Here in Tāmaki Makaurau, a port city like Shanghai, the sight of shipping containers and urban development is familiar. Gayatri Chakravorty Spivak has written, “Globalisation takes place only in capital and data. Everything else is damage control.”[1] The shipping containers transfer capital and data between the two cities as if unencumbered, and along with them moves ‘everything else’. What does it mean, then, to encounter this work here in Tāmaki Makaurau, in the recognition that ‘here’ is unique to each viewer? It may be possible to record Aotearoa’s relationship with China in economic terms, on the basis of capital transaction and data, but we ourselves, each of us and our lives, are not ‘global’. We are differently located, always situated in and working from a specific place and perspective. Everything we see in these works is in a state of constant movement; the city will no more stay still than the waterways that move through it.
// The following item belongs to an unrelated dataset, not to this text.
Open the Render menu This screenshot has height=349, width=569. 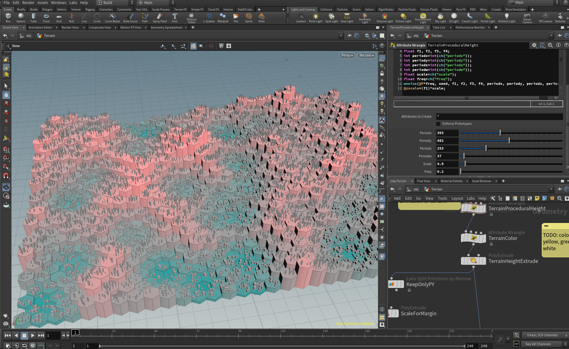tap(28, 2)
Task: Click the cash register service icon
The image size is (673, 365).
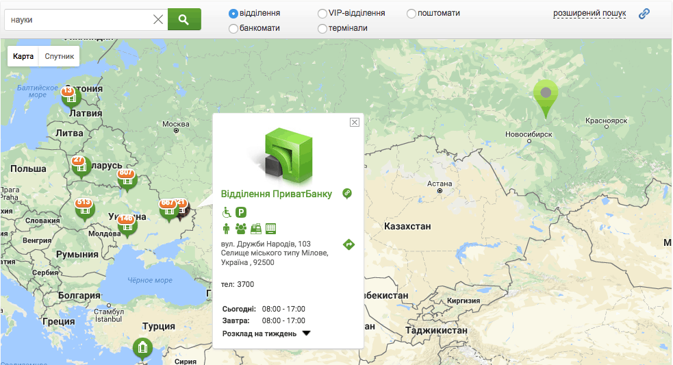Action: click(x=256, y=228)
This exhibition is accompanied by a publication, including essays by Emma Ng, Michael Wilson and Hsieh Feng-Rong, which will be launched on 15 March 2018.

[1] Gayatri Chakravorty Spivak, An Aesthetic Education in the Era of Globalization (Cambridge, Massachusetts: Harvard University Press, 2011), 1.

Field Recordings is presented in association with Auckland Arts Festival 2018.